Someone on HuggingFace has built a leaderboard for AI leaderboards. It sounds like a punchline, but MAYA-AI/all-leaderboard is a real project — and a reasonably useful one.

The setup comes from a user called mayafree, operating under the MAYA-AI organization. The idea is to skip the expert committees and just track what the research community actually engages with. Two signals determine rankings: HuggingFace's live trending scores and cumulative likes. No editorial curation, no institutional backing. If researchers are using a benchmark and upvoting it, it floats up.

The collection covers the established names — Open LLM Leaderboard, Chatbot Arena, MTEB, BigCodeBench — alongside a number of newer entrants. FINAL Bench is the most ambitious of the newcomers, claiming AGI-level evaluation across 100 tasks in 15 domains; it recently hit the global top 5 in HuggingFace dataset rankings. Smol AI WorldCup runs tournament-format competitions specifically for models under 8 billion parameters, which reflects where a lot of practical development attention has shifted. ALL Bench takes a different approach, aggregating results across multiple frameworks into one ranking — explicitly to make it harder for developers to overfit to any single standard.

The interface is straightforward. Sort by trending to see what's gaining traction now, or by likes to see what has held up over time. Nine domain filters let you narrow things down to whatever evaluation area you actually care about. Every listed leaderboard shows its rank within the collection and its real-time position in the broader HuggingFace Spaces ecosystem.

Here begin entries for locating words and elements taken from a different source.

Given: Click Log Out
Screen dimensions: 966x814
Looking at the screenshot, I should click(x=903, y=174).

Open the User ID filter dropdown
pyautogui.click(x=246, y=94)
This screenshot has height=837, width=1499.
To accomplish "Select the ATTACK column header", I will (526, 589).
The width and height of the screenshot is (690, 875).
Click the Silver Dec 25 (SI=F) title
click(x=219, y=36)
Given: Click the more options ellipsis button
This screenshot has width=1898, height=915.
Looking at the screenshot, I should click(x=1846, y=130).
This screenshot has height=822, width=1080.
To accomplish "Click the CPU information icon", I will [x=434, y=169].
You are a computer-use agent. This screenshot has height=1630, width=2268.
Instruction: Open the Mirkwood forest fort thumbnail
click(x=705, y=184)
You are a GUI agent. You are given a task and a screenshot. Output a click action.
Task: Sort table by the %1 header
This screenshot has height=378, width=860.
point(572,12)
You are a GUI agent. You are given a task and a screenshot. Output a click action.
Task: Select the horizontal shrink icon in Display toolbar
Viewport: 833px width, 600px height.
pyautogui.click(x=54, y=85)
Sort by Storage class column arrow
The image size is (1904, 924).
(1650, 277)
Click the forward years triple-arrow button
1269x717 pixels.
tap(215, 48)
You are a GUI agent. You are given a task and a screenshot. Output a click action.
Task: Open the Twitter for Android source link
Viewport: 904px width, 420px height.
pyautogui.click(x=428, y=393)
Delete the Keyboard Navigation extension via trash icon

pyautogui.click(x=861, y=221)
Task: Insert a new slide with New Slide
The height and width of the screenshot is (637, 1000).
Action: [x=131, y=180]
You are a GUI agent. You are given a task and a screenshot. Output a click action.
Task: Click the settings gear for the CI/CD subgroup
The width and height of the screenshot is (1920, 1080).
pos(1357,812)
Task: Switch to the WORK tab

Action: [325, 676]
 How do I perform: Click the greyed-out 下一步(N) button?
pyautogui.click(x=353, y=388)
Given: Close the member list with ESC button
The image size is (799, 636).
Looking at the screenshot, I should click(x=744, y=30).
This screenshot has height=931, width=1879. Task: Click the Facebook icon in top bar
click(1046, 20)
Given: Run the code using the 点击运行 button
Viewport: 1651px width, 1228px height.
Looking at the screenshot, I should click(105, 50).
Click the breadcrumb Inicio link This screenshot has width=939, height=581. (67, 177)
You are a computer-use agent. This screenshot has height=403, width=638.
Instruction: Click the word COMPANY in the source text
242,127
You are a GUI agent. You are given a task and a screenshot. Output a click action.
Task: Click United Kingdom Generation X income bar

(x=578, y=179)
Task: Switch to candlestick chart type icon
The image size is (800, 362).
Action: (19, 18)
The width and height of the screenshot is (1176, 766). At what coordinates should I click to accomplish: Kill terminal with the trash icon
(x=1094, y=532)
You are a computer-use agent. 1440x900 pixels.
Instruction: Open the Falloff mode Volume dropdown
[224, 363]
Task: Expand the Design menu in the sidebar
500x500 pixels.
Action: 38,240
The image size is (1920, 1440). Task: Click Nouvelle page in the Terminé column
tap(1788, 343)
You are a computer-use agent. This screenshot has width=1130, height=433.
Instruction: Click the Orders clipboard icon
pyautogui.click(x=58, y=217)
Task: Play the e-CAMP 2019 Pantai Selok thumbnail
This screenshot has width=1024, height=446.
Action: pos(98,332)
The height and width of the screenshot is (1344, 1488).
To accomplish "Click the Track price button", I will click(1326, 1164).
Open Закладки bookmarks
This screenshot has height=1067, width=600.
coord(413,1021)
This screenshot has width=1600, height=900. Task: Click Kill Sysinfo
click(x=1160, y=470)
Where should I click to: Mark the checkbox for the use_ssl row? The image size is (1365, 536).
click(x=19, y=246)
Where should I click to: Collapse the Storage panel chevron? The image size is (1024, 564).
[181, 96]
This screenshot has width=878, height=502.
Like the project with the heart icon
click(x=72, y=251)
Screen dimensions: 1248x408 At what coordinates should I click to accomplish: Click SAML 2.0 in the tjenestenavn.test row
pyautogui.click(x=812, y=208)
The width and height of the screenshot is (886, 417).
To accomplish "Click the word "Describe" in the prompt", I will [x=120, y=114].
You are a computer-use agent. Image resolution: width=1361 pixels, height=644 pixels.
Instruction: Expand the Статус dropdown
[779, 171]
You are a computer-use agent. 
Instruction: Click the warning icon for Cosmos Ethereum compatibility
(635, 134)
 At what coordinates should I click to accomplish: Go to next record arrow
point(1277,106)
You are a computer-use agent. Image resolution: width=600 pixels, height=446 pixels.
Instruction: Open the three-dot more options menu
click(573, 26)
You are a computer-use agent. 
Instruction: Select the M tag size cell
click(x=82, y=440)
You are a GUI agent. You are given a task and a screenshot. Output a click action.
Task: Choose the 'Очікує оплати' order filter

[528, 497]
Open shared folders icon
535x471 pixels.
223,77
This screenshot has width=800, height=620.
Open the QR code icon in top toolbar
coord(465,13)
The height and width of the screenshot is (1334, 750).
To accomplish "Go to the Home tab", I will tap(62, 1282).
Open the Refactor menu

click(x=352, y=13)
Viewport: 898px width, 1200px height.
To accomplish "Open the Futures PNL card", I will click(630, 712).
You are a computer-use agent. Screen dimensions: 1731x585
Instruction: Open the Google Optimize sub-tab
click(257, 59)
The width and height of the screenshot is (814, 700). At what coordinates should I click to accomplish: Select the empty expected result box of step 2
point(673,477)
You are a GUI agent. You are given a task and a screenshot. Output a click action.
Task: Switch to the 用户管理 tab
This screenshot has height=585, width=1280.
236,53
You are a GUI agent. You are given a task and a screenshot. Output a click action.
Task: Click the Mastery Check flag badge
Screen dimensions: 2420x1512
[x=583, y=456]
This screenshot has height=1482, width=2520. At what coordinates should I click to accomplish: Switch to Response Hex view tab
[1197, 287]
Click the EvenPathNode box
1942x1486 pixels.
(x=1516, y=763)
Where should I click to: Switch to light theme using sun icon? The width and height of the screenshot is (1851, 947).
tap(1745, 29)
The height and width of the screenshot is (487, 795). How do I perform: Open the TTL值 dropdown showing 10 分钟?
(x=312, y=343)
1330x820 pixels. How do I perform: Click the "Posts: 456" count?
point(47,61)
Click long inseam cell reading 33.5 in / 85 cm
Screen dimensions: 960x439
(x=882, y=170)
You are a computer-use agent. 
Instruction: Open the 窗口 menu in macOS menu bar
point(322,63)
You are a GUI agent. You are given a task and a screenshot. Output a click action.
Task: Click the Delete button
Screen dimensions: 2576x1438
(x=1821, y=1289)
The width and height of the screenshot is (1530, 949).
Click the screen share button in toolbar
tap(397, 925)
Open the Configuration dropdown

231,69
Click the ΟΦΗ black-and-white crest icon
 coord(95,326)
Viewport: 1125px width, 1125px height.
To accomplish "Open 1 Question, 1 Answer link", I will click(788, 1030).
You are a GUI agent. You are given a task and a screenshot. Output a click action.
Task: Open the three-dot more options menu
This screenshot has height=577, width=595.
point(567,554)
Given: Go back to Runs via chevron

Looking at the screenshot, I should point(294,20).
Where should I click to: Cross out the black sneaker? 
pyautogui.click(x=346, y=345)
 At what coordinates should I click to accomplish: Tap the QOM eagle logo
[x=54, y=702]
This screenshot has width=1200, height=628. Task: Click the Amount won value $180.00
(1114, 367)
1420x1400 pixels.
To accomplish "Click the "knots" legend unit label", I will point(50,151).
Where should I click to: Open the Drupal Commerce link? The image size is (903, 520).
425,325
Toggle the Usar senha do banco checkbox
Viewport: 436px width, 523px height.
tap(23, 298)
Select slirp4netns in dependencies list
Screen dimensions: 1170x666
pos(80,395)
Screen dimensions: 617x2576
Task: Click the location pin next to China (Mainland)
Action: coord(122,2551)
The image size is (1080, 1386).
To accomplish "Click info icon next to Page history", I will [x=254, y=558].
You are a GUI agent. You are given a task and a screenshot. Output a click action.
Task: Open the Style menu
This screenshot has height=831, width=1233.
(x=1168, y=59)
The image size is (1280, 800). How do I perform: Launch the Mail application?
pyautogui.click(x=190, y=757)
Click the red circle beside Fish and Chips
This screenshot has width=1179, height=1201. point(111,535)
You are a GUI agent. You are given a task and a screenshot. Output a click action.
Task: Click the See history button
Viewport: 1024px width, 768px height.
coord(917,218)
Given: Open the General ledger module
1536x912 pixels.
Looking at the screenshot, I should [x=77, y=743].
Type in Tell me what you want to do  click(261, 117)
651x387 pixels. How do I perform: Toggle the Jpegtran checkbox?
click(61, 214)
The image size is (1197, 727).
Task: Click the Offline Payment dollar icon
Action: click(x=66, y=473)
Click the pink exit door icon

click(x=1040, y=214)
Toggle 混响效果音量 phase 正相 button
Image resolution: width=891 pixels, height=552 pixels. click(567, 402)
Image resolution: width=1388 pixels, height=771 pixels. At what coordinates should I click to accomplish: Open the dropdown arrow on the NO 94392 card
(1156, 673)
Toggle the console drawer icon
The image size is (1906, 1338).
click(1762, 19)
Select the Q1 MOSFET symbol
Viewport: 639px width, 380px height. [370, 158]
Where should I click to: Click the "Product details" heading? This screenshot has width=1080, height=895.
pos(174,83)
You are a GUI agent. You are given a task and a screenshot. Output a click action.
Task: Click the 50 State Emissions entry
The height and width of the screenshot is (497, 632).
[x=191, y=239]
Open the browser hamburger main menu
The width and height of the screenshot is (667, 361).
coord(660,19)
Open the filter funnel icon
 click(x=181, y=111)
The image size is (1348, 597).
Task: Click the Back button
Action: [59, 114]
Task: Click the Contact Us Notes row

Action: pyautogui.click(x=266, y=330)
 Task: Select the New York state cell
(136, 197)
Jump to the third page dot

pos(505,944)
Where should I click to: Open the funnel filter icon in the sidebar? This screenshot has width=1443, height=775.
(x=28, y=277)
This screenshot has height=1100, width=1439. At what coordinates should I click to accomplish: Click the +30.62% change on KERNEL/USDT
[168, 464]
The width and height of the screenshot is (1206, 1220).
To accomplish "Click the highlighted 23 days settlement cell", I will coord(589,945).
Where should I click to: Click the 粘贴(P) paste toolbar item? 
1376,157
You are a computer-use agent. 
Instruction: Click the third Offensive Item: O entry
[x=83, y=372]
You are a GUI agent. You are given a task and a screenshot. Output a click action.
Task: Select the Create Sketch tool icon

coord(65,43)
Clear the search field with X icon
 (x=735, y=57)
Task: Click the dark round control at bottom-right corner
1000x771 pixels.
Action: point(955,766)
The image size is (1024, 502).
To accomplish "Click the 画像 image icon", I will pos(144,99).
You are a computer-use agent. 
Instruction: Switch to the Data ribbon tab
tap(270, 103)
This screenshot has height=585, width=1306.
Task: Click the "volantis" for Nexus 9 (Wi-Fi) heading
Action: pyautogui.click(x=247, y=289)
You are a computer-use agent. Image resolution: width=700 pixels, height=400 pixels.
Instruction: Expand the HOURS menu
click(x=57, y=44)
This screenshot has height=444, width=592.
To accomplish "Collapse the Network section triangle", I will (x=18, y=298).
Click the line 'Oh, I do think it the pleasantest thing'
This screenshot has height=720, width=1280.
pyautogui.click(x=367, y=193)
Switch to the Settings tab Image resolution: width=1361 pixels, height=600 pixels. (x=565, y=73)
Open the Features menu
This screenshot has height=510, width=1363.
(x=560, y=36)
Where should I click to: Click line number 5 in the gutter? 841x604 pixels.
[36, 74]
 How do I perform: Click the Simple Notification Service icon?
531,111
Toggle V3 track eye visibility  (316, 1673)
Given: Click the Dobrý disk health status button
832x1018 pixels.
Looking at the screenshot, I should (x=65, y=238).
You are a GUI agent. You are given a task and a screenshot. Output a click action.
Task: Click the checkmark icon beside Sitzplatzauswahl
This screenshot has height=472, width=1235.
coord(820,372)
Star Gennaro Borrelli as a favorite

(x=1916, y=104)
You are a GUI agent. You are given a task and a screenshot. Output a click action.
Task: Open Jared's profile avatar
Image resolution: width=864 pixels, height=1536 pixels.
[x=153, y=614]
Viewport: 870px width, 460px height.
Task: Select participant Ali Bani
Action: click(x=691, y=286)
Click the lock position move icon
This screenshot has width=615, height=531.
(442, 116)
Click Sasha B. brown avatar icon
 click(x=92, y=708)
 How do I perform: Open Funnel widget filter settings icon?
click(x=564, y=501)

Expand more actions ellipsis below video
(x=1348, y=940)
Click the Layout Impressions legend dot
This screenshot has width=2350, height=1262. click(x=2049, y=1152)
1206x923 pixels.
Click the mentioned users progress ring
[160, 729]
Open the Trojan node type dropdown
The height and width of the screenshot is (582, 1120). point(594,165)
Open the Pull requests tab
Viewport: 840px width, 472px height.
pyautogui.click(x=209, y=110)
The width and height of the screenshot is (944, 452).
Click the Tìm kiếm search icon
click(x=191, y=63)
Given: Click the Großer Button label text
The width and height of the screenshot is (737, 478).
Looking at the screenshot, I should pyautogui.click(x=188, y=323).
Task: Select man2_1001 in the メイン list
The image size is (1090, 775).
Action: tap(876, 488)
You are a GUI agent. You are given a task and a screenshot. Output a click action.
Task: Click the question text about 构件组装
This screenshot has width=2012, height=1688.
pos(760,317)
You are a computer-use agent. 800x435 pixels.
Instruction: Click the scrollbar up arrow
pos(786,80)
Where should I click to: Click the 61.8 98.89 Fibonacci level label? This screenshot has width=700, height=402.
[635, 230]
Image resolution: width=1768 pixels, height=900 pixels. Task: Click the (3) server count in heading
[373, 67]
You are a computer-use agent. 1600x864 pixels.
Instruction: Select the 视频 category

None of the underlying infrastructure is novel. But the problem it's responding to is real and persistent: there are too many benchmarks, they're inconsistent, and developers routinely optimize for them in ways that hollow them out. Mayafree frames it as a question about measurement — that how we evaluate AI is as consequential as the AI itself — which is a fairly well-worn observation at this point. What's different here is the approach: making benchmark credibility a community-driven, automated signal rather than something gatekept by institutions or popular opinion among researchers on social media. Whether it becomes a genuine reference point or a curiosity depends on adoption. The infrastructure is there.